**Extracted material:**
□ □ □
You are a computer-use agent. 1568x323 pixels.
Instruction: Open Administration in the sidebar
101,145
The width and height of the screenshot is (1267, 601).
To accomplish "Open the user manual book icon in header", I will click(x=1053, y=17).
□ □ □
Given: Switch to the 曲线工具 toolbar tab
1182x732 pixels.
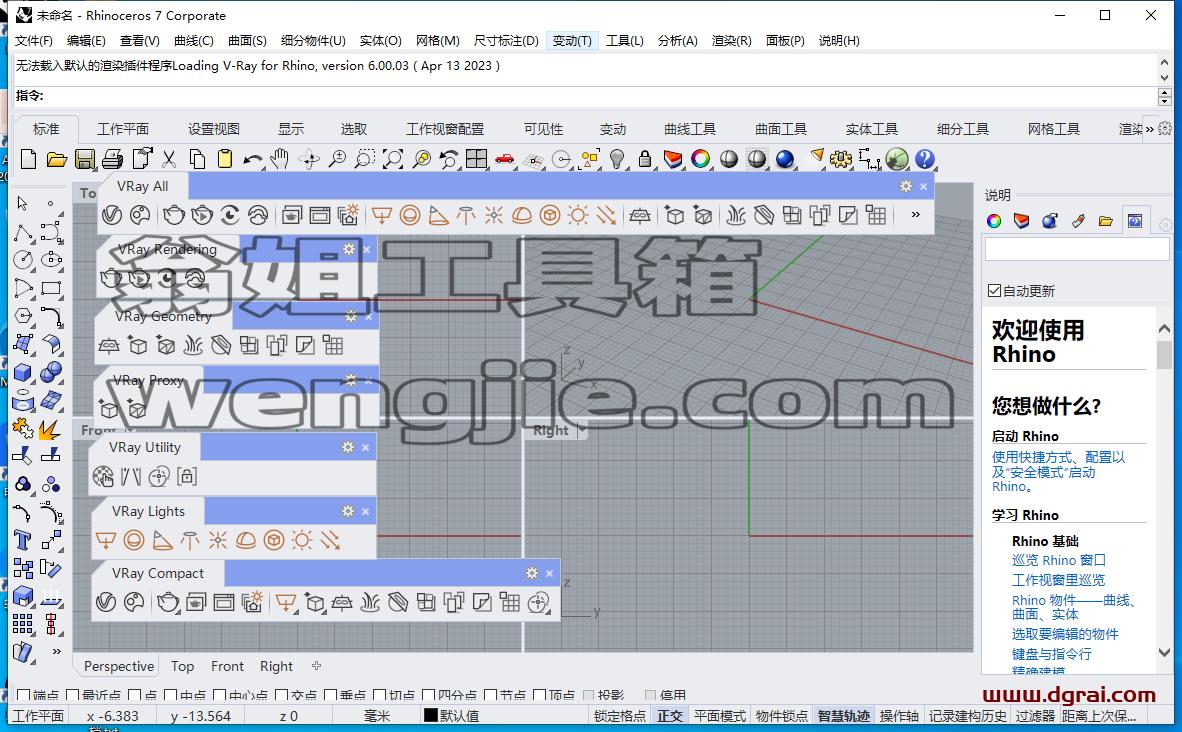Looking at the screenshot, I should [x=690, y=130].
□ □ □
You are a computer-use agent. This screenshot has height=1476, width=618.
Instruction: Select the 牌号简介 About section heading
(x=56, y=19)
□ □ □
**Exercise description:**
On how many lines of the listing does the string "width" occur? Give the number by itself.

**Task response:**
2